> _What to do_: Transcribe each record as written.

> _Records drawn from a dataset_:
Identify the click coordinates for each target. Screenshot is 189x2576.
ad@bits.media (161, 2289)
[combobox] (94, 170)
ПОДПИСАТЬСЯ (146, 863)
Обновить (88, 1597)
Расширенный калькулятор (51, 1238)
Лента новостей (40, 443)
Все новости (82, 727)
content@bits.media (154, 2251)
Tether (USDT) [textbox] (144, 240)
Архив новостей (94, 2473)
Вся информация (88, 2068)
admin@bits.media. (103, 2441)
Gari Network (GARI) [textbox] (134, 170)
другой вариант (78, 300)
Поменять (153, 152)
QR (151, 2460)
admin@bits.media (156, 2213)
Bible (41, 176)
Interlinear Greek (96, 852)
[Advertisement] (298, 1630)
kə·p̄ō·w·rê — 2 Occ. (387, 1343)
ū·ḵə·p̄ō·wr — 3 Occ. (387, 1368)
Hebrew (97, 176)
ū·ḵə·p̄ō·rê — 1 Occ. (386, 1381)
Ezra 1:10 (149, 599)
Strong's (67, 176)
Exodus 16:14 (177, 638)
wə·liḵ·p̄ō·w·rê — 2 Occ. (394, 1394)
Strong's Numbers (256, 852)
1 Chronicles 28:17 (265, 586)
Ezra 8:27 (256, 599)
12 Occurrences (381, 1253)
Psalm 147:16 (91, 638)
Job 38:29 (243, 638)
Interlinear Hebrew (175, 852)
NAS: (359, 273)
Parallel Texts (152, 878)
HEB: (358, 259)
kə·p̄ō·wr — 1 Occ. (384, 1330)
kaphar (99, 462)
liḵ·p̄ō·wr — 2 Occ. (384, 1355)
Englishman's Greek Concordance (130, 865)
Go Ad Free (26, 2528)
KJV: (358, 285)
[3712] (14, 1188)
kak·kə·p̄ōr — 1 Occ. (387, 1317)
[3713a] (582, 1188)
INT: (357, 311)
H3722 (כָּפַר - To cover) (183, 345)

> _Solution for this problem_:
Identify the click coordinates for each target. Screenshot is 189x2576.
ad@bits.media (161, 2289)
[combobox] (94, 170)
ПОДПИСАТЬСЯ (146, 863)
Обновить (88, 1597)
Расширенный калькулятор (51, 1238)
Лента новостей (40, 443)
Все новости (82, 727)
content@bits.media (154, 2251)
Tether (USDT) [textbox] (144, 240)
Архив новостей (94, 2473)
Вся информация (88, 2068)
admin@bits.media. (103, 2441)
Gari Network (GARI) [textbox] (134, 170)
другой вариант (78, 300)
Поменять (153, 152)
QR (151, 2460)
admin@bits.media (156, 2213)
Bible (41, 176)
Interlinear Greek (96, 852)
[Advertisement] (298, 1630)
kə·p̄ō·w·rê — 2 Occ. (387, 1343)
ū·ḵə·p̄ō·wr — 3 Occ. (387, 1368)
Hebrew (97, 176)
ū·ḵə·p̄ō·rê — 1 Occ. (386, 1381)
Ezra 1:10 (149, 599)
Strong's (67, 176)
Exodus 16:14 (177, 638)
wə·liḵ·p̄ō·w·rê — 2 Occ. (394, 1394)
Strong's Numbers (256, 852)
1 Chronicles 28:17 (265, 586)
Ezra 8:27 (256, 599)
12 Occurrences (381, 1253)
Psalm 147:16 (91, 638)
Job 38:29 (243, 638)
Interlinear Hebrew (175, 852)
NAS: (359, 273)
Parallel Texts (152, 878)
HEB: (358, 259)
kə·p̄ō·wr — 1 Occ. (384, 1330)
kaphar (99, 462)
liḵ·p̄ō·wr — 2 Occ. (384, 1355)
Englishman's Greek Concordance (130, 865)
Go Ad Free (26, 2528)
KJV: (358, 285)
[3712] (14, 1188)
kak·kə·p̄ōr — 1 Occ. (387, 1317)
[3713a] (582, 1188)
INT: (357, 311)
H3722 (כָּפַר - To cover) (183, 345)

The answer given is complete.